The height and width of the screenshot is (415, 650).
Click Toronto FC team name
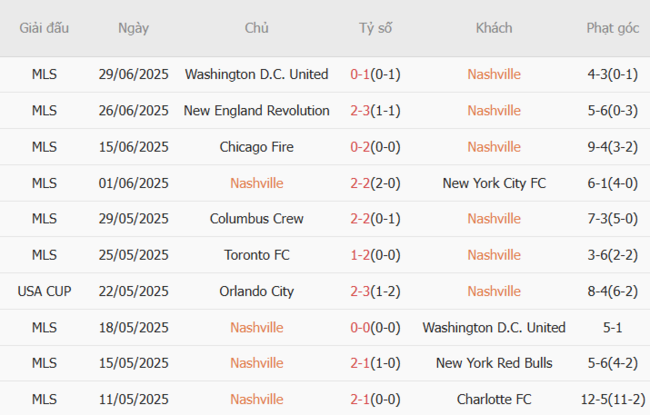(256, 255)
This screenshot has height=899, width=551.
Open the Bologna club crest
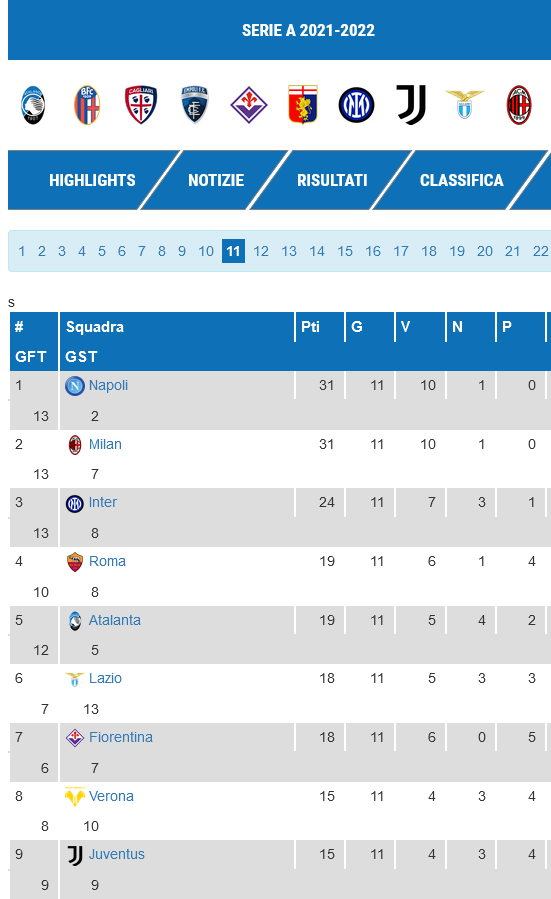coord(87,105)
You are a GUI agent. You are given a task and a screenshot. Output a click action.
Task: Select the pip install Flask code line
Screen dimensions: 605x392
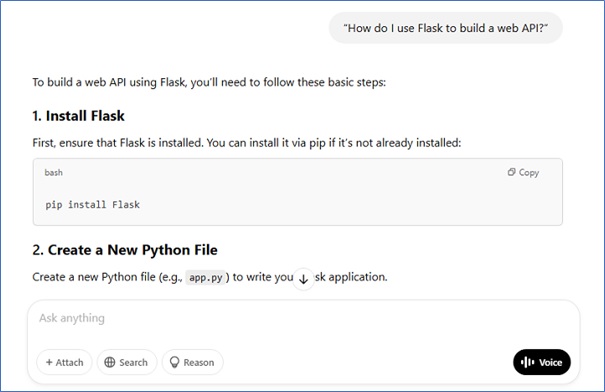click(x=93, y=204)
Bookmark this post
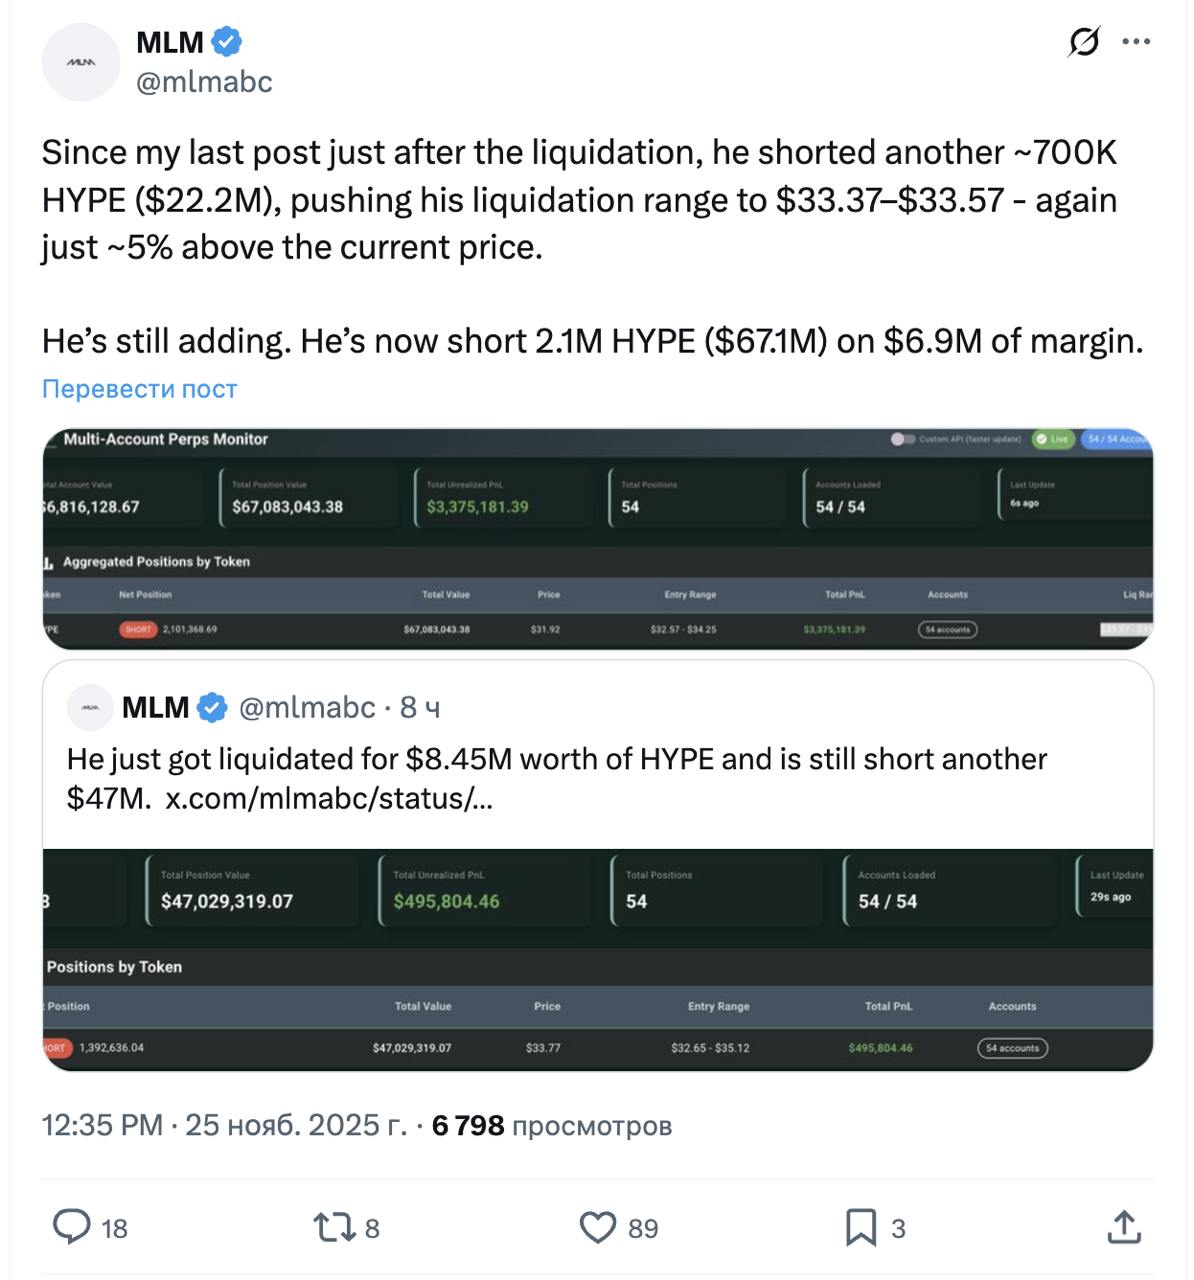 [x=860, y=1227]
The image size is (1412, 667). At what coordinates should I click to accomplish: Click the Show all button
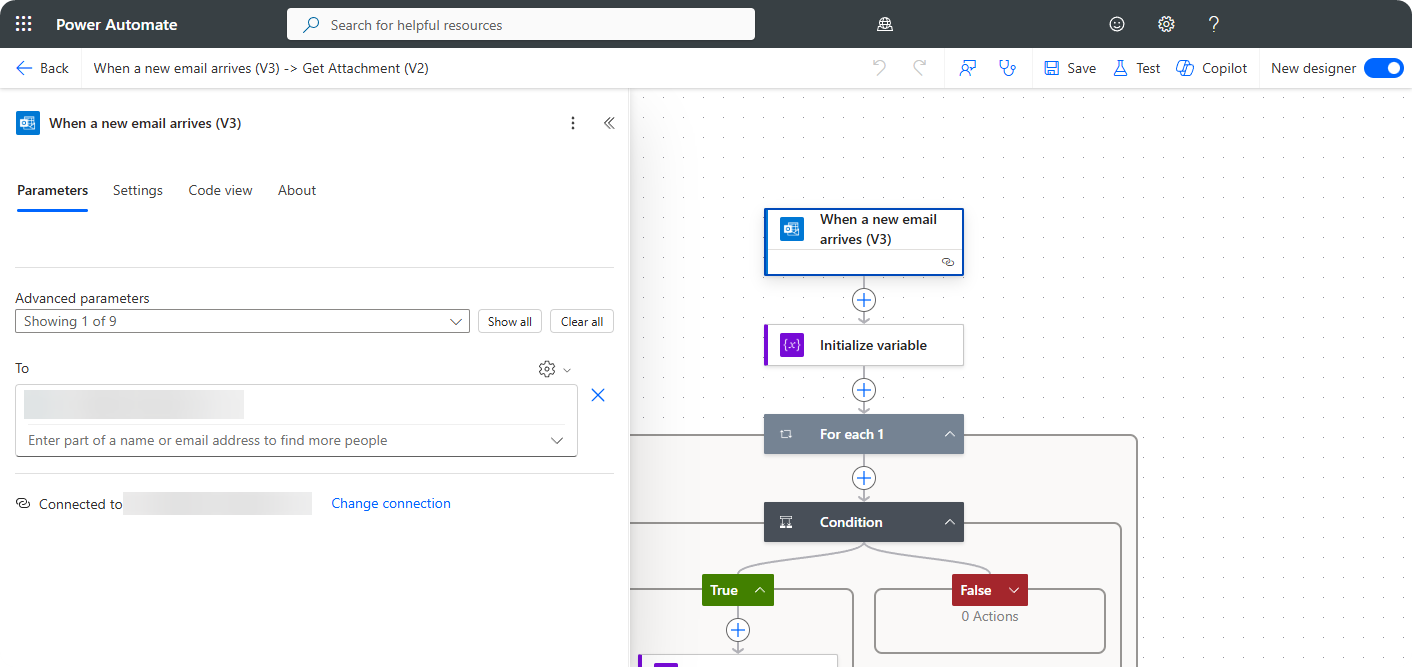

##########

Activity: Exactly how many lines of the listing hold the word "height"? Give the number with nothing else.

Solution for this exercise: 2